Filas guardadas:
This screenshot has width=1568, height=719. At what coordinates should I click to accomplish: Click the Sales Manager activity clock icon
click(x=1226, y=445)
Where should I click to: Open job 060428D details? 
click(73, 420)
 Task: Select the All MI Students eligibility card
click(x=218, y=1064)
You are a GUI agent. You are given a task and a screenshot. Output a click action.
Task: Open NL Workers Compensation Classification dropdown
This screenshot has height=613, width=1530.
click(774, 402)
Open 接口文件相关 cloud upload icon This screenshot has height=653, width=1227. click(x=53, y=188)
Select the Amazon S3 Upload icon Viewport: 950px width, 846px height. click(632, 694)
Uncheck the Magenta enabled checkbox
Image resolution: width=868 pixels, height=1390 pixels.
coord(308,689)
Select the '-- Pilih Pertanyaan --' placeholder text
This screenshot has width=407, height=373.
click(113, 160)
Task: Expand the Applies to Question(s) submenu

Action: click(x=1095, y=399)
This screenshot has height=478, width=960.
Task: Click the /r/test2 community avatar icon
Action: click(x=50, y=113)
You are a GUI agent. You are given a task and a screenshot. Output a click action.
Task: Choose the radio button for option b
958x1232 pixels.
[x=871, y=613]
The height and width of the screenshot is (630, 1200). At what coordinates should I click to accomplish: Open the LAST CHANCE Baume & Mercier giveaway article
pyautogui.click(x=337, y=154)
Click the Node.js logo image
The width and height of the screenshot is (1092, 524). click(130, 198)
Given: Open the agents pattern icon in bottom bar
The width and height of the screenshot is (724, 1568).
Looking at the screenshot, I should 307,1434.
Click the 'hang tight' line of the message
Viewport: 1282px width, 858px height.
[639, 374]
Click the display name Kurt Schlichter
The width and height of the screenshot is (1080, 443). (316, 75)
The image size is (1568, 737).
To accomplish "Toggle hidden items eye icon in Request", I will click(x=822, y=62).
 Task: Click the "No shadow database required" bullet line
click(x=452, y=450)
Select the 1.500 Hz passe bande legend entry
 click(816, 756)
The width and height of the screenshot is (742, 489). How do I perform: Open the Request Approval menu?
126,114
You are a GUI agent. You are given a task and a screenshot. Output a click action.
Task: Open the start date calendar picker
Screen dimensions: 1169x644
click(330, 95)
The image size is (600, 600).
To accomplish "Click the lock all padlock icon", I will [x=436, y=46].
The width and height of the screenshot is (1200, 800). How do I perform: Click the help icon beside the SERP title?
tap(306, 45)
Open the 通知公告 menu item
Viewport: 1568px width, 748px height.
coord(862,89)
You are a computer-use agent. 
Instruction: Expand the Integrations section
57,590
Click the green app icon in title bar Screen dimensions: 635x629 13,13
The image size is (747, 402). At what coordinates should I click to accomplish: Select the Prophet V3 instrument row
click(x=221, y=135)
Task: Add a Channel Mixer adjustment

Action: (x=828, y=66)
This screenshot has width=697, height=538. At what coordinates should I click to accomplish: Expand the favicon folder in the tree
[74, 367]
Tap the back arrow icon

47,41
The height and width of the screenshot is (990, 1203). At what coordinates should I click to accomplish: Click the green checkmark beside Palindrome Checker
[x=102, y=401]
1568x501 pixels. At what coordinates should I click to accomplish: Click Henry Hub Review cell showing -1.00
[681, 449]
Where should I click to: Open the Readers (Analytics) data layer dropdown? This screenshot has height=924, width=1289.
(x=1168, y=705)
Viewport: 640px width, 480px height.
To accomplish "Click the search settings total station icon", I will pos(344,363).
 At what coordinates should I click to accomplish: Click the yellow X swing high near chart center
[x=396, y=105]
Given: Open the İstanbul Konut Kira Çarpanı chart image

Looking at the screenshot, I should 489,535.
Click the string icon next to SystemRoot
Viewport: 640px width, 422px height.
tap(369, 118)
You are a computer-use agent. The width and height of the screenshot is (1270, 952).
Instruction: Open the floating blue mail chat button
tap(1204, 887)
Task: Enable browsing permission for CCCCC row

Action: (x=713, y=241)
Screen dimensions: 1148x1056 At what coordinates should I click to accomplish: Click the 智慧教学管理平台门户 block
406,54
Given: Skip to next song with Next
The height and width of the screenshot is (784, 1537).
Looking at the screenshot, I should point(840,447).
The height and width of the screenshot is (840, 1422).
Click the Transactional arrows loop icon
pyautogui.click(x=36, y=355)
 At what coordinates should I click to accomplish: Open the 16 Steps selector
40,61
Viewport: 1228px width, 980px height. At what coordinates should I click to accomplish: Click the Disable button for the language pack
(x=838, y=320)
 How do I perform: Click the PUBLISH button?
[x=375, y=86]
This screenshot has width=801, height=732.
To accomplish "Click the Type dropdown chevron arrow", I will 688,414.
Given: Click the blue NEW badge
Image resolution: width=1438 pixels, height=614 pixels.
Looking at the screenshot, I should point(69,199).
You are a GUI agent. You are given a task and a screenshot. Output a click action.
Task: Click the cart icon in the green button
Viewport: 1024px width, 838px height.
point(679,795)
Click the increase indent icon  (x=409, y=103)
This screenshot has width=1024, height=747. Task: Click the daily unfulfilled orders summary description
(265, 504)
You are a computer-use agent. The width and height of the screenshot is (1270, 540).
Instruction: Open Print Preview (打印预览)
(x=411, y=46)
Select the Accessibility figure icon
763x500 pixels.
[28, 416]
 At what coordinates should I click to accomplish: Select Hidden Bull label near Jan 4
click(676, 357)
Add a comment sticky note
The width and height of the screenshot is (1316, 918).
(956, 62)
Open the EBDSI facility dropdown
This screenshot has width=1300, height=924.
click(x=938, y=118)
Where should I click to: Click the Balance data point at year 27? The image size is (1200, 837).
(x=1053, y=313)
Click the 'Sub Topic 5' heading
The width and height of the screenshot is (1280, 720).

Requisitos: Pasa todas las filas de arriba a una lista JSON de cadenas, con una cadena por cada línea y sin las líneas en blanco.

Solución:
[
  "This screenshot has width=1568, height=719. At what coordinates should I click to accomplish: Click the Sales Manager activity clock icon",
  "click(x=1226, y=445)",
  "Where should I click to: Open job 060428D details? ",
  "click(73, 420)",
  " Task: Select the All MI Students eligibility card",
  "click(x=218, y=1064)",
  "You are a GUI agent. You are given a task and a screenshot. Output a click action.",
  "Task: Open NL Workers Compensation Classification dropdown",
  "This screenshot has height=613, width=1530.",
  "click(774, 402)",
  "Open 接口文件相关 cloud upload icon This screenshot has height=653, width=1227. click(x=53, y=188)",
  "Select the Amazon S3 Upload icon Viewport: 950px width, 846px height. click(632, 694)",
  "Uncheck the Magenta enabled checkbox",
  "Image resolution: width=868 pixels, height=1390 pixels.",
  "coord(308,689)",
  "Select the '-- Pilih Pertanyaan --' placeholder text",
  "This screenshot has width=407, height=373.",
  "click(113, 160)",
  "Task: Expand the Applies to Question(s) submenu",
  "Action: click(x=1095, y=399)",
  "This screenshot has height=478, width=960.",
  "Task: Click the /r/test2 community avatar icon",
  "Action: click(x=50, y=113)",
  "You are a GUI agent. You are given a task and a screenshot. Output a click action.",
  "Task: Choose the radio button for option b",
  "958x1232 pixels.",
  "[x=871, y=613]",
  "The height and width of the screenshot is (630, 1200). At what coordinates should I click to accomplish: Open the LAST CHANCE Baume & Mercier giveaway article",
  "pyautogui.click(x=337, y=154)",
  "Click the Node.js logo image",
  "The width and height of the screenshot is (1092, 524). click(130, 198)",
  "Given: Open the agents pattern icon in bottom bar",
  "The width and height of the screenshot is (724, 1568).",
  "Looking at the screenshot, I should 307,1434.",
  "Click the 'hang tight' line of the message",
  "Viewport: 1282px width, 858px height.",
  "[639, 374]",
  "Click the display name Kurt Schlichter",
  "The width and height of the screenshot is (1080, 443). (316, 75)",
  "The image size is (1568, 737).",
  "To accomplish \"Toggle hidden items eye icon in Request\", I will click(x=822, y=62).",
  " Task: Click the \"No shadow database required\" bullet line",
  "click(x=452, y=450)",
  "Select the 1.500 Hz passe bande legend entry",
  " click(816, 756)",
  "The width and height of the screenshot is (742, 489). How do I perform: Open the Request Approval menu?",
  "126,114",
  "You are a GUI agent. You are given a task and a screenshot. Output a click action.",
  "Task: Open the start date calendar picker",
  "Screen dimensions: 1169x644",
  "click(330, 95)",
  "The image size is (600, 600).",
  "To accomplish \"Click the lock all padlock icon\", I will [x=436, y=46].",
  "The width and height of the screenshot is (1200, 800). How do I perform: Click the help icon beside the SERP title?",
  "tap(306, 45)",
  "Open the 通知公告 menu item",
  "Viewport: 1568px width, 748px height.",
  "coord(862,89)",
  "You are a computer-use agent. ",
  "Instruction: Expand the Integrations section",
  "57,590",
  "Click the green app icon in title bar Screen dimensions: 635x629 13,13",
  "The image size is (747, 402). At what coordinates should I click to accomplish: Select the Prophet V3 instrument row",
  "click(x=221, y=135)",
  "Task: Add a Channel Mixer adjustment",
  "Action: (x=828, y=66)",
  "This screenshot has width=697, height=538. At what coordinates should I click to accomplish: Expand the favicon folder in the tree",
  "[74, 367]",
  "Tap the back arrow icon",
  "47,41",
  "The height and width of the screenshot is (990, 1203). At what coordinates should I click to accomplish: Click the green checkmark beside Palindrome Checker",
  "[x=102, y=401]",
  "1568x501 pixels. At what coordinates should I click to accomplish: Click Henry Hub Review cell showing -1.00",
  "[681, 449]",
  "Where should I click to: Open the Readers (Analytics) data layer dropdown? This screenshot has height=924, width=1289.",
  "(x=1168, y=705)",
  "Viewport: 640px width, 480px height.",
  "To accomplish \"Click the search settings total station icon\", I will pos(344,363).",
  " At what coordinates should I click to accomplish: Click the yellow X swing high near chart center",
  "[x=396, y=105]",
  "Given: Open the İstanbul Konut Kira Çarpanı chart image",
  "Looking at the screenshot, I should 489,535.",
  "Click the string icon next to SystemRoot",
  "Viewport: 640px width, 422px height.",
  "tap(369, 118)",
  "You are a computer-use agent. The width and height of the screenshot is (1270, 952).",
  "Instruction: Open the floating blue mail chat button",
  "tap(1204, 887)",
  "Task: Enable browsing permission for CCCCC row",
  "Action: (x=713, y=241)",
  "Screen dimensions: 1148x1056 At what coordinates should I click to accomplish: Click the 智慧教学管理平台门户 block",
  "406,54",
  "Given: Skip to next song with Next",
  "The height and width of the screenshot is (784, 1537).",
  "Looking at the screenshot, I should point(840,447).",
  "The height and width of the screenshot is (840, 1422).",
  "Click the Transactional arrows loop icon",
  "pyautogui.click(x=36, y=355)",
  " At what coordinates should I click to accomplish: Open the 16 Steps selector",
  "40,61",
  "Viewport: 1228px width, 980px height. At what coordinates should I click to accomplish: Click the Disable button for the language pack",
  "(x=838, y=320)",
  " How do I perform: Click the PUBLISH button?",
  "[x=375, y=86]",
  "This screenshot has width=801, height=732.",
  "To accomplish \"Click the Type dropdown chevron arrow\", I will 688,414.",
  "Given: Click the blue NEW badge",
  "Image resolution: width=1438 pixels, height=614 pixels.",
  "Looking at the screenshot, I should point(69,199).",
  "You are a GUI agent. You are given a task and a screenshot. Output a click action.",
  "Task: Click the cart icon in the green button",
  "Viewport: 1024px width, 838px height.",
  "point(679,795)",
  "Click the increase indent icon  (x=409, y=103)",
  "This screenshot has width=1024, height=747. Task: Click the daily unfulfilled orders summary description",
  "(265, 504)",
  "You are a computer-use agent. The width and height of the screenshot is (1270, 540).",
  "Instruction: Open Print Preview (打印预览)",
  "(x=411, y=46)",
  "Select the Accessibility figure icon",
  "763x500 pixels.",
  "[28, 416]",
  " At what coordinates should I click to accomplish: Select Hidden Bull label near Jan 4",
  "click(676, 357)",
  "Add a comment sticky note",
  "The width and height of the screenshot is (1316, 918).",
  "(956, 62)",
  "Open the EBDSI facility dropdown",
  "This screenshot has width=1300, height=924.",
  "click(x=938, y=118)",
  "Where should I click to: Click the Balance data point at year 27? The image size is (1200, 837).",
  "(x=1053, y=313)",
  "Click the 'Sub Topic 5' heading",
  "The width and height of the screenshot is (1280, 720)."
]